In the Himalayas especially, the rise in global temperatures has caused a significant increase in glacial melting. At present, there are 2,000 glacial lakes vulnerable to outbursts.
“Glaciers in the Himalayas are shrinking very fast at the rate of 20 metre per year due to global warming. This increases the threat of a GLOF. Some glaciers may vanish in a few decades. In Jammu and Kashmir and Ladakh, most water requirements are met by glaciers. We need a proper strategy to preserve glaciers, so we don’t face water crises in the future,” stated Shakil Ahmad Romshoo, Vice-Chancellor of Islamic University of Science and Technology (IUST), Kashmir.
Likewise, according to the Sikkim State Disaster Management Authority, there are over 300 glacial lakes in the Sikkim Himalayan region, out of which 10 have been identified as particularly vulnerable to outburst floods.
How Satellites can Change the Flood Response Game
Research shows that despite numerous reports underscoring the risks associated with GLOFs in Sikkim, there have been insufficient efforts to monitor the situation actively. Scientists have also previously urged the need to assess the potential risks associated with glaciers and to bolster monitoring and early warning systems in high mountain regions.
There are numerous uncertainties in predicting and quantifying potential future catastrophic events, which could become increasingly prevalent and complex due to climate change. Gathering fundamental data is an immediate requirement for comprehending the hydrology, geology, and how Himalayan glaciers respond to climate change. Real-time monitoring is vital to provide policymakers with essential data that can be highly valuable. Satellite monitoring, in this regard, could play a crucial role in detecting, assessing, and monitoring glacial lakes, providing valuable data for understanding their size, status, and potential hazards.

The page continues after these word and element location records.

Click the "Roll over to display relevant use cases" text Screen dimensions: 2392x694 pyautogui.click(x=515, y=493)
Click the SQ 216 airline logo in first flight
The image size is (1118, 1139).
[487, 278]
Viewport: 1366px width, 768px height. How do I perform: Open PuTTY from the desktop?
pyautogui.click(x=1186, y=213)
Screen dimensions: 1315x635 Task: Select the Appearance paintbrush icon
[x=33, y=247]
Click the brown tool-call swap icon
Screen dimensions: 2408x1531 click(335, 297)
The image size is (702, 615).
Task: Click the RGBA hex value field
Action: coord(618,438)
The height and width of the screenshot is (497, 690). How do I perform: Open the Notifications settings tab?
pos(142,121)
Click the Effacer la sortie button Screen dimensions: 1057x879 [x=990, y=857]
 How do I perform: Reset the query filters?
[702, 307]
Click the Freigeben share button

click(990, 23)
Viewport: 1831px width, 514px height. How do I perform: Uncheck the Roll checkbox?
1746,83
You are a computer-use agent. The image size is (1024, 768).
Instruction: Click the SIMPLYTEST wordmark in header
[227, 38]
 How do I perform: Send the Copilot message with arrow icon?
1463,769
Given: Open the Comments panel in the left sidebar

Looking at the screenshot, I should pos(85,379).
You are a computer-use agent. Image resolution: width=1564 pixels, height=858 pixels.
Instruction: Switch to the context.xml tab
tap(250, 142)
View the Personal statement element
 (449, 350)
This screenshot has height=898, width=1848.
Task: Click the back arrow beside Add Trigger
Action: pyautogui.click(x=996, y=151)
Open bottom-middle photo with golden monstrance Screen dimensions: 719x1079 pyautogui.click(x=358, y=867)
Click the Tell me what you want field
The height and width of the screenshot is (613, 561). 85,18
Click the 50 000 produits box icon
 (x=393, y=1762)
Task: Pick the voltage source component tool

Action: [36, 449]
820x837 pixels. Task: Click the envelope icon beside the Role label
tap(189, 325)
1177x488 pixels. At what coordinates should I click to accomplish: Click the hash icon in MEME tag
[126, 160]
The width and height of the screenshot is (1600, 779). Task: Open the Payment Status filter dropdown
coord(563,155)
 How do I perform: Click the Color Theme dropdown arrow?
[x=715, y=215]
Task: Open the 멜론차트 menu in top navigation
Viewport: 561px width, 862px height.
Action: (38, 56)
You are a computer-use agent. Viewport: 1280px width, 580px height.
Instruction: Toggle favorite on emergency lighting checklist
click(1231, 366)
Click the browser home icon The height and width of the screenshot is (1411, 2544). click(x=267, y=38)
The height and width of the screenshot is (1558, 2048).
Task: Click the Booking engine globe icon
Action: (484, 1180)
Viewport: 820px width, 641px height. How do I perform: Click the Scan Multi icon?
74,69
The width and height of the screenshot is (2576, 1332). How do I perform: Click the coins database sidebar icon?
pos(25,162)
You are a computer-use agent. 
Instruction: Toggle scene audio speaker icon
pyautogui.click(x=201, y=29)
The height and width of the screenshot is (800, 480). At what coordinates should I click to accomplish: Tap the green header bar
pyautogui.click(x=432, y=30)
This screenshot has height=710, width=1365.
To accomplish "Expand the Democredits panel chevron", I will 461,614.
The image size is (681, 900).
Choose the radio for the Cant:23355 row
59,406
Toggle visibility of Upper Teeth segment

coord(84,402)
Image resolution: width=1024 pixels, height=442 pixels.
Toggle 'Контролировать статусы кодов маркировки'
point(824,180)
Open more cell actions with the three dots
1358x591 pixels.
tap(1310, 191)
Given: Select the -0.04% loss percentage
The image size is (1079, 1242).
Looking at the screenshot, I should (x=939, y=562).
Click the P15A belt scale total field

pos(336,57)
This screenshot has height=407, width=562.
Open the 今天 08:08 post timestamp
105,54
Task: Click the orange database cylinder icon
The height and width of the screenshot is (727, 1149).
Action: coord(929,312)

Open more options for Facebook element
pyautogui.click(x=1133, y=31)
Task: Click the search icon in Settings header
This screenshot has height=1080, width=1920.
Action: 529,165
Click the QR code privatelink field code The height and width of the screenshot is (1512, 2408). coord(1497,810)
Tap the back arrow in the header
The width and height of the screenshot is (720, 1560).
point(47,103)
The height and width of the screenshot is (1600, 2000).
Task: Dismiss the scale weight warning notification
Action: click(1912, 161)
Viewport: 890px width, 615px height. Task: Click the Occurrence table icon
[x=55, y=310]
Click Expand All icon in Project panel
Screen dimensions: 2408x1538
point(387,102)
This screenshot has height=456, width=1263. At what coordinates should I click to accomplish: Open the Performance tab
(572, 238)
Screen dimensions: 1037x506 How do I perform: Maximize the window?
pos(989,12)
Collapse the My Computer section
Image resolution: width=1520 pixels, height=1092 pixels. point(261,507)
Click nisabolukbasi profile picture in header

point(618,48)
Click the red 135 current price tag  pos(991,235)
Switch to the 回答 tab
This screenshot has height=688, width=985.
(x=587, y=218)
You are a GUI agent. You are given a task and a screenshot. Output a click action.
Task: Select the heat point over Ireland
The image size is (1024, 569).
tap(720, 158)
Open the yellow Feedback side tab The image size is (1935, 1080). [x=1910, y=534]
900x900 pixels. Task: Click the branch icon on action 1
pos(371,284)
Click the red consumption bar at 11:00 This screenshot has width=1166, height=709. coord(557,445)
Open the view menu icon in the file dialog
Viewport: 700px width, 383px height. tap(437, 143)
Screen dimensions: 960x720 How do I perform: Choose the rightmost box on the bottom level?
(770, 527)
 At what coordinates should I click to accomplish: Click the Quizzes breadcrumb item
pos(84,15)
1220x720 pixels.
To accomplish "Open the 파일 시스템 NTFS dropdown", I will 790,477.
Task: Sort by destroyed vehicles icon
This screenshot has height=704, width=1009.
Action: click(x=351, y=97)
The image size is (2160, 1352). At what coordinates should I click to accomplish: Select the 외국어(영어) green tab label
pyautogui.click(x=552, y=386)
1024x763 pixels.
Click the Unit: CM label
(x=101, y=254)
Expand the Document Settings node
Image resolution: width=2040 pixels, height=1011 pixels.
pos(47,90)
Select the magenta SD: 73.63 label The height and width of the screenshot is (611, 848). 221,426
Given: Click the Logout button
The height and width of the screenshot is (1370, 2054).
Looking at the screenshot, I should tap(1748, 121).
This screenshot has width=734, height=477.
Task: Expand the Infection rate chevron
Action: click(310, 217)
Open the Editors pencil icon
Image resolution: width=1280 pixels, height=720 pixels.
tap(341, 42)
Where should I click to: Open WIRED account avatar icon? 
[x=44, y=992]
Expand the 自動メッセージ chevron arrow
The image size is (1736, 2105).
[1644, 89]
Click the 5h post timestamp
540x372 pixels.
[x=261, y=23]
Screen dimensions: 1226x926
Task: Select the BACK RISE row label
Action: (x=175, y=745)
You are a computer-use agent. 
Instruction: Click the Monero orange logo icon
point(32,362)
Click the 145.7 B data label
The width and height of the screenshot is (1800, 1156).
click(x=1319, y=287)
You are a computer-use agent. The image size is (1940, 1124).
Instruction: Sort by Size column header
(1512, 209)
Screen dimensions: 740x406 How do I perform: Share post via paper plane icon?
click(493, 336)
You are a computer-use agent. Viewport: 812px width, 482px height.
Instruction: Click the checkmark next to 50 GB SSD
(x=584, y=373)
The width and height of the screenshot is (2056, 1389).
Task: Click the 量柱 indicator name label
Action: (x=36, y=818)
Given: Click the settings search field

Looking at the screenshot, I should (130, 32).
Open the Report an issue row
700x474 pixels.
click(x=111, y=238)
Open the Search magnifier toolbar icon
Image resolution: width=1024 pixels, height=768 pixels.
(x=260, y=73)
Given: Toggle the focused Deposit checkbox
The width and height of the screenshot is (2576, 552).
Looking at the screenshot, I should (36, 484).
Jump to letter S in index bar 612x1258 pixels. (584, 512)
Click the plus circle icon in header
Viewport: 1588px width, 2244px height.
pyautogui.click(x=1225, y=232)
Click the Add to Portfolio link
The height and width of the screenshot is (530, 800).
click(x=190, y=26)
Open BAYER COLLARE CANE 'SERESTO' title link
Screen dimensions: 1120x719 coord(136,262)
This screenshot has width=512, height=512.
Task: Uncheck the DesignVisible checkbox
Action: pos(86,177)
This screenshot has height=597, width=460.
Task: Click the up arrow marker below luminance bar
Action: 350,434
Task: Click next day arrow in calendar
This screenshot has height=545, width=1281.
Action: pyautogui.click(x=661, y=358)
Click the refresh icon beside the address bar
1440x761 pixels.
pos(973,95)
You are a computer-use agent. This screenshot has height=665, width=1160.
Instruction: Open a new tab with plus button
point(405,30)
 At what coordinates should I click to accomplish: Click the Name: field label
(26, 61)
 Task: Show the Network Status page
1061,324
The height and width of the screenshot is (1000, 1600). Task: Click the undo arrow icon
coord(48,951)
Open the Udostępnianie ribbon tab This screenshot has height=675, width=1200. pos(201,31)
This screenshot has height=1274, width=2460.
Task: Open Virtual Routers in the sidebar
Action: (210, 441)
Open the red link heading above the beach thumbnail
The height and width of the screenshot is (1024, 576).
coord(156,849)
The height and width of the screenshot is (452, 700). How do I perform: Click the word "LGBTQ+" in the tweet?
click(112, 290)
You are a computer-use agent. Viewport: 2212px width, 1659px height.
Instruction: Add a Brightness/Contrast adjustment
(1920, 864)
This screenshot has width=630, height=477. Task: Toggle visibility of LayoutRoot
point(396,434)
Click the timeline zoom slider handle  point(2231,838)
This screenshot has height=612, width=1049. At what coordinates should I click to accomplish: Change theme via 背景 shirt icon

Satellites equipped with various sensors are used to capture images from space, allowing for the identification of water bodies in glacial regions. This helps locate and catalogue glacial lakes, even in remote and inaccessible areas. They also provide precise measurements of the surface area and dimensions of glacial lakes. By comparing satellite images taken at different times, researchers can track changes in lake size over time. This is particularly important for identifying lakes that are rapidly expanding due to glacier melt as such, lakes are at a higher risk of triggering GLOFs.Satellite imagery can also capture the dynamic behaviour of glacial lakes, including water level fluctuations and changes in lake morphology. This information is crucial for assessing the stability of natural dams or barriers that contain the lake. Any sudden changes in lake size or shape can signal potential instability.
🛰️ According to a recent study conducted by scientists from IIT Kanpur in collaboration with the Department of Science & Technology, Government of India, satellite-based real-time monitoring of glacial catchments in the Himalayas can enhance our comprehension of flood risks in the region. This technology could be pivotal in establishing an early flood warning system, ultimately contributing to disaster mitigation and preserving human lives.
GLOFs remain a persistent threat to communities downstream and the local ecosystems. Scientists anticipate a rise in GLOF occurrences from the upcoming decades through to the early 22nd century. In response, countries vulnerable to these floods, with both population and infrastructure at risk, are urgently working to enhance disaster preparedness to prevent catastrophic consequences in the event of a GLOF. Satellite data will play a pivotal role in this endeavour, enabling us to effectively track alterations, create predictive models, anticipate disasters, and enhance our ability to respond swiftly and efficiently to these crises.